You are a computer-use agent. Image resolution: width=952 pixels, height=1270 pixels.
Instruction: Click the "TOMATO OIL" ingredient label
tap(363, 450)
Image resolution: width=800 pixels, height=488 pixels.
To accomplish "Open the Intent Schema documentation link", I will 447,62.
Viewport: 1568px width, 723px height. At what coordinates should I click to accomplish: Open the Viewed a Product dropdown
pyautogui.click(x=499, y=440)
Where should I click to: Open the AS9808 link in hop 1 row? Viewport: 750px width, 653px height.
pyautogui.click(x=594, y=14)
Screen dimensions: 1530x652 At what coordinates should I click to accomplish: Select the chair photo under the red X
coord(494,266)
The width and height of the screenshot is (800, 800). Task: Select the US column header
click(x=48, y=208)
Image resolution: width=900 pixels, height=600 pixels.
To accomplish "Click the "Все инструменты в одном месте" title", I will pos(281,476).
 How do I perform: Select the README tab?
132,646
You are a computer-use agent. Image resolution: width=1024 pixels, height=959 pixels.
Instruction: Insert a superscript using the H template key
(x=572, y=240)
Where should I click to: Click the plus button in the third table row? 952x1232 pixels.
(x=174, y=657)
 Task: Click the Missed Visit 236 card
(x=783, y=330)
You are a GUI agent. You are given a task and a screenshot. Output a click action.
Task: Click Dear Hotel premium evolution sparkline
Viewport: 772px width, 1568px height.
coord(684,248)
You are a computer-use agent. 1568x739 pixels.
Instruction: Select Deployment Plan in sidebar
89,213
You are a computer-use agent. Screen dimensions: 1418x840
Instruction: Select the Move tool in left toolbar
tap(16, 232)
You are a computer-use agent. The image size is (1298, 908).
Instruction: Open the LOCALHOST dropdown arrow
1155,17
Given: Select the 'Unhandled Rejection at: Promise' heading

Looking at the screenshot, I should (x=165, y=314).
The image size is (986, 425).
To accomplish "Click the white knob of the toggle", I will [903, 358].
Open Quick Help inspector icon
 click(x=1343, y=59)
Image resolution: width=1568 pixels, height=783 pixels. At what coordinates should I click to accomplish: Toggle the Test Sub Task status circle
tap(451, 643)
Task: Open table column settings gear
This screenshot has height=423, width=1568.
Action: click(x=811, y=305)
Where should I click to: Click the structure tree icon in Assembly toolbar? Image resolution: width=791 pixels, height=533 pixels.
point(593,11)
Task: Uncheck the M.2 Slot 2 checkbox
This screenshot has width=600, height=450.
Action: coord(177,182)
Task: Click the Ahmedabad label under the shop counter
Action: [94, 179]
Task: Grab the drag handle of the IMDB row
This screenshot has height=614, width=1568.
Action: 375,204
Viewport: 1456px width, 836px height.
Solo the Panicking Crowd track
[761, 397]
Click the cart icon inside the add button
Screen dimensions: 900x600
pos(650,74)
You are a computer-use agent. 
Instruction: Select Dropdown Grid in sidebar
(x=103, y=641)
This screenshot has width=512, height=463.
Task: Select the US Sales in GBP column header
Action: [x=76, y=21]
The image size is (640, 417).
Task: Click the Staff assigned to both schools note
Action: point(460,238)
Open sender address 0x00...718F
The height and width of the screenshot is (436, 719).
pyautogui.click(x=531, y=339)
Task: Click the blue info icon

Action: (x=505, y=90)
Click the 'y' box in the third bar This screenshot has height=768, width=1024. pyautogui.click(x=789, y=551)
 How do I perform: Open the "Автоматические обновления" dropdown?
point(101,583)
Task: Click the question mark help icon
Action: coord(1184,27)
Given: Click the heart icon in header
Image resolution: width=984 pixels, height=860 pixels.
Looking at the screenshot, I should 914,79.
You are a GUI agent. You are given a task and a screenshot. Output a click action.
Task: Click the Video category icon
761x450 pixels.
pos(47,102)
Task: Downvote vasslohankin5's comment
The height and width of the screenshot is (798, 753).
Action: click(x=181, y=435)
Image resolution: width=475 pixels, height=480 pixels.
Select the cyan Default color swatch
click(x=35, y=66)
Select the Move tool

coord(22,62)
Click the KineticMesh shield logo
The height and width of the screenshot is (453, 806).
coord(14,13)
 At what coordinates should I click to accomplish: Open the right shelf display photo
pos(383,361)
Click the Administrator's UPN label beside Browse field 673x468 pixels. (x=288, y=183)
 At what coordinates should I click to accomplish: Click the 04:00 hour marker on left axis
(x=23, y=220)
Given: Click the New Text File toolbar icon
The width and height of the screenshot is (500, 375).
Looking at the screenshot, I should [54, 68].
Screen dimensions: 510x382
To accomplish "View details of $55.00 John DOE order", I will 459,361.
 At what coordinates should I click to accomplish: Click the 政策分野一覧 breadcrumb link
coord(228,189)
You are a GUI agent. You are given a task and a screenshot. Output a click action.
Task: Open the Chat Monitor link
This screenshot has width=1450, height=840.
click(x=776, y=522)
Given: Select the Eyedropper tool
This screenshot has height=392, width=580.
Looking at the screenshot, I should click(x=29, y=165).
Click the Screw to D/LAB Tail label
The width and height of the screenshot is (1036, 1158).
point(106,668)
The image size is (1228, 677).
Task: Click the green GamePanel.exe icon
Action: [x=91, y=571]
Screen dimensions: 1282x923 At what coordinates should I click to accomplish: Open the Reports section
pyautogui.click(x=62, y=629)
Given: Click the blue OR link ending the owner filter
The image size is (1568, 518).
*-*-*
=== Problem requirements ===
Recast the lines as a Markdown table with the columns "Row" and "Line", numbering each row and leaving out blank lines. Cover only the span from the line containing "Screen dimensions: 510x382" up to and including the last line above.

=== Solution to this problem ===
| Row | Line |
|---|---|
| 1 | Screen dimensions: 510x382 |
| 2 | To accomplish "View details of $55.00 John DOE order", I will 459,361. |
| 3 |  At what coordinates should I click to accomplish: Click the 政策分野一覧 breadcrumb link |
| 4 | coord(228,189) |
| 5 | You are a GUI agent. You are given a task and a screenshot. Output a click action. |
| 6 | Task: Open the Chat Monitor link |
| 7 | This screenshot has width=1450, height=840. |
| 8 | click(x=776, y=522) |
| 9 | Given: Select the Eyedropper tool |
| 10 | This screenshot has height=392, width=580. |
| 11 | Looking at the screenshot, I should click(x=29, y=165). |
| 12 | Click the Screw to D/LAB Tail label |
| 13 | The width and height of the screenshot is (1036, 1158). |
| 14 | point(106,668) |
| 15 | The image size is (1228, 677). |
| 16 | Task: Click the green GamePanel.exe icon |
| 17 | Action: [x=91, y=571] |
| 18 | Screen dimensions: 1282x923 At what coordinates should I click to accomplish: Open the Reports section |
| 19 | pyautogui.click(x=62, y=629) |
| 20 | Given: Click the blue OR link ending the owner filter |
| 21 | The image size is (1568, 518). |